*** Opening of PROVIDED DATA ***

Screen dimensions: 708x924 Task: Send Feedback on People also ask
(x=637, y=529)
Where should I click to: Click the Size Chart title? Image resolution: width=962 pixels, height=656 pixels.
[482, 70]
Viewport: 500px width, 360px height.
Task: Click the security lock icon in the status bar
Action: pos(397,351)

*** Close of PROVIDED DATA ***

## [EXERCISE GOAL]
Once you reach the line that contains "Where should I", print it and every line after it exactly as written, stopping at the last line of the records and adding nothing.

## [SOLUTION BELOW]
Where should I click to: Click the Size Chart title? Image resolution: width=962 pixels, height=656 pixels.
[482, 70]
Viewport: 500px width, 360px height.
Task: Click the security lock icon in the status bar
Action: pos(397,351)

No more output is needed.